The facts that you present to the Committee for Professional Guidance raise an issue of conflict of interest. On the same day that you interviewed and entered into a contingency fee agreement with the plaintiff in a personal injury action, another attorney in your firm entered into a fee agreement and accepted a retainer from the drunk driver defendant, who was seeking representation in the criminal matter. Upon learning of the conflict of interest, you informed the defendant that you could no longer represent him and returned his retainer. Defendant is now questioning your continued representation of the plaintiff. Your question to our committee is whether you may continue to represent the plaintiff in the personal injury action. It is the opinion of the committee that you must withdraw your representation of the plaintiff, and advise him to seek new counsel fn1.
Rule 1.9 of the Rules of Professional Conduct governs conflict of interest involving a former client. Because the other attorney in your office entered into a fee agreement with the defendant, the defendant is a former client. The mandatory language of Rule l.9(a) prohibits you from representing the plaintiff in the same or substantially related matter where, as here, the defendant has questioned your continued involvement in the case. The language of Rule 1.9(a) is as follows:
A lawyer who has formerly represented a client in a matter shall not thereafter:
(a) represent another person in the same or a substantially related matter in which that person's interests are materially adverse to the interests of the former client unless the former client consents after a full disclosure of the circumstances and consultation.

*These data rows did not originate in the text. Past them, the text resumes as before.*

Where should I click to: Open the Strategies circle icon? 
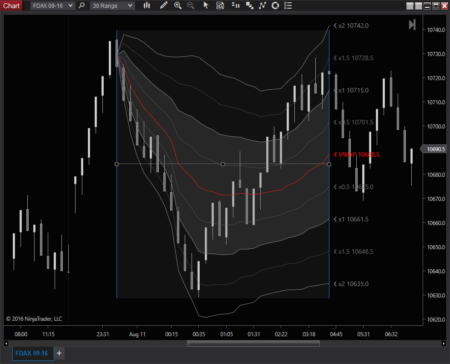pos(275,5)
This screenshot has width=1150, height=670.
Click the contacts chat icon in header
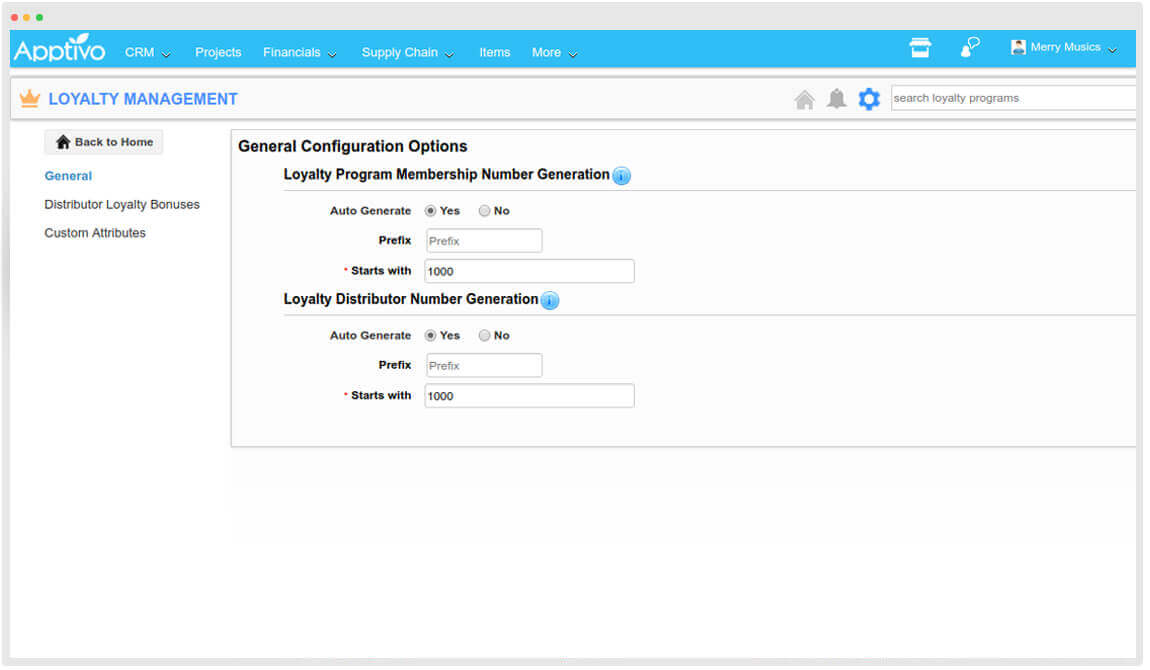pos(969,48)
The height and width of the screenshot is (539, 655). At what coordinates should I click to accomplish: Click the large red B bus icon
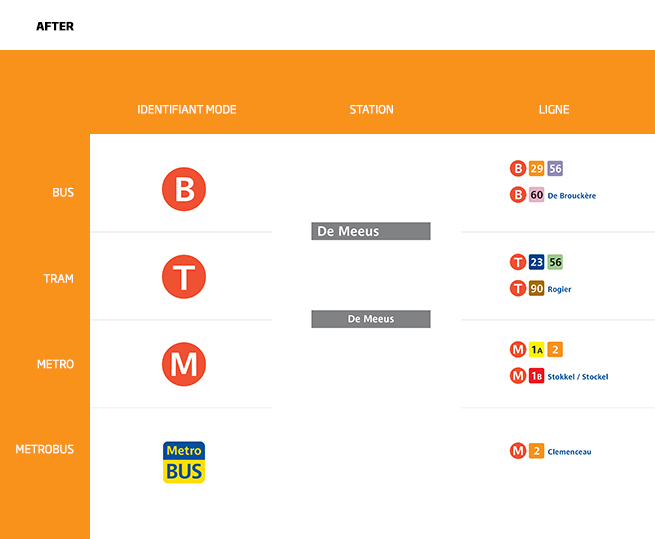[x=184, y=189]
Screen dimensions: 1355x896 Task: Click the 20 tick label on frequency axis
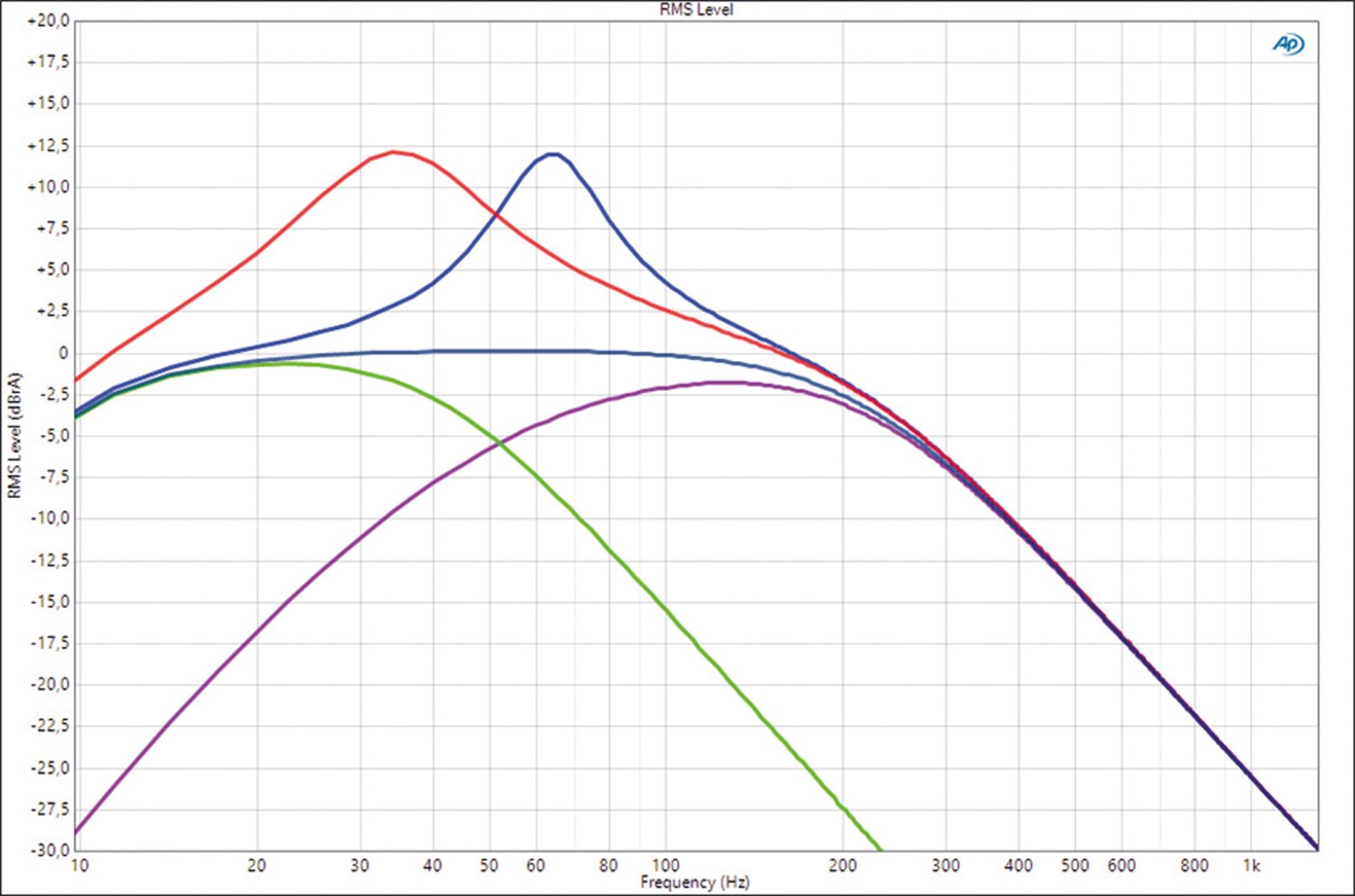[257, 865]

This prohibition against continued representation applies to situations where the conflict of interest involves two attorneys in the same firm. Rule 1.10(a) provides that lawyers associated in a firm may not represent a client when any one of them alone would be prohibited from doing so by Rule 1.9. The Comment to Rule 1.10(a) indicates the premise that a firm of lawyers is essentially one lawyer for purposes of loyalty to clients.
1. Some members of the committee are of the opinion that you must withdraw only if your associate interviewed the criminal defendant and received any information to the disadvantage of the former client. Rules of Professional Conduct 1.9(b).